*Reading passage:*
WASHINGTON — Organized labor hit the ground running March 10, bringing hundreds of workers to the capital to visit their senators and representatives to urge passage of the Employee Free Choice Act on the day it was introduced.
Sharmont Little, a Service Employees International Union Local 1199 member in New Haven, Conn., visited Connecticut Sens. Chris Dodd and Joe Lieberman. Aides told the delegation that “both are strong supporters of the EFCA so it’s looking good,” Little told the World.
But corporate America unleashed a vicious counterattack. Citigroup, a bank that has received more than $50 billion in taxpayer bailouts hosted a telephone conference call March 11 to strategize on how to wreck employee free choice.
Glenn Spencer, a senior executive of the U.S. Chamber of Commerce told the Citigroup participants that enactment of the bill will “hamper companies from competing effectively” according to a report in the online Huffington Post. Dan Pedrotty, director of the AFL-CIO’s Office of Investments commented, “You have a company surviving on taxpayer largesse weighing in against workers who want to improve their lives.”

*Excerpted records:*
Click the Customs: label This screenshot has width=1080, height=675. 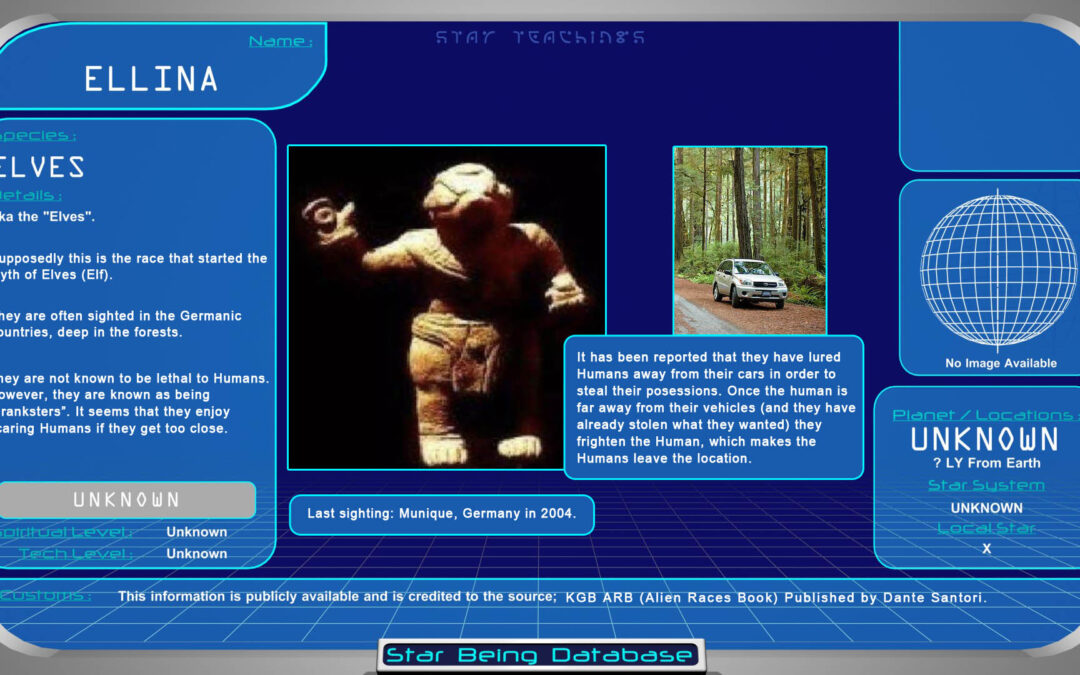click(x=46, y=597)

--

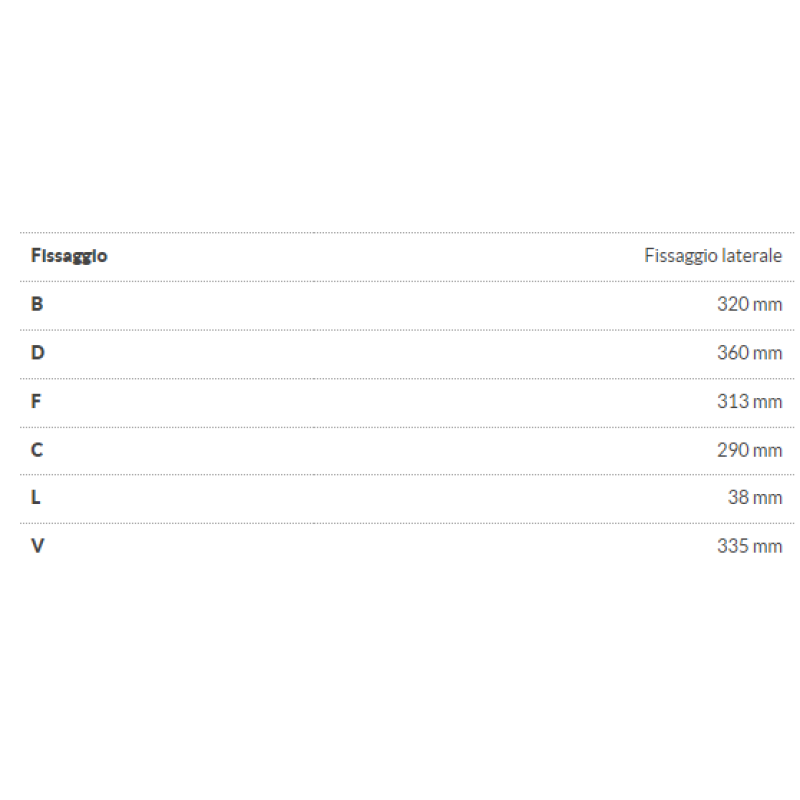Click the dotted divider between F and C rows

*Using the information:*
• 1. Please translate into Spanish this sentence from the article on the Employee Free Choice Act: "But corporate America unleashed a vicious counterattack."
• 2. Extend the article on the Employee Free Choice Act with a few more paragraphs, picking up after its final sentence.

*Answers for the exercise:*
• 1. Pero el mundo empresarial estadounidense lanzó un feroz contraataque.

• 2.
Jay Timmons, national executive vice president of the National Association of Manufacturers wrote to every senator calling the worker rights bill “one of the most direct threats to economic growth and job retention and creation.”
Among NAM’s members is General Motors that received tens of billions in taxpayer bailouts while laying-off of tens of thousands of GM workers.
Little said he has worked five years at Yale New Haven Hospital, calling it a “poster-child” of the dirty tricks used to keep the union out. “We’ve been fighting for ten years to win union recognition,” he said. Workers at the hospital get $3 to $4 less an hour than unionized workers at Yale University, Little continued. “We need this legislation to level the playing field so workers have a fair chance to win union rights.”
He scoffed at the corporations’ pose as a defender of “secret ballot” elections by the National Labor Relations Board. “Four times we had a majority of the 1,400 workers sign union cards. All four times Yale found a way to stop it. We never had an election,” he said. Employers twist the NLRB rules to stall or block an election outright, he said. “They just use that time to bust up the union.”
In fact, Employee Free Choice Act provides workers with the option of asking for an NLRB election but if a majority of workers in a shop sign union cards that is sufficient to certify the union.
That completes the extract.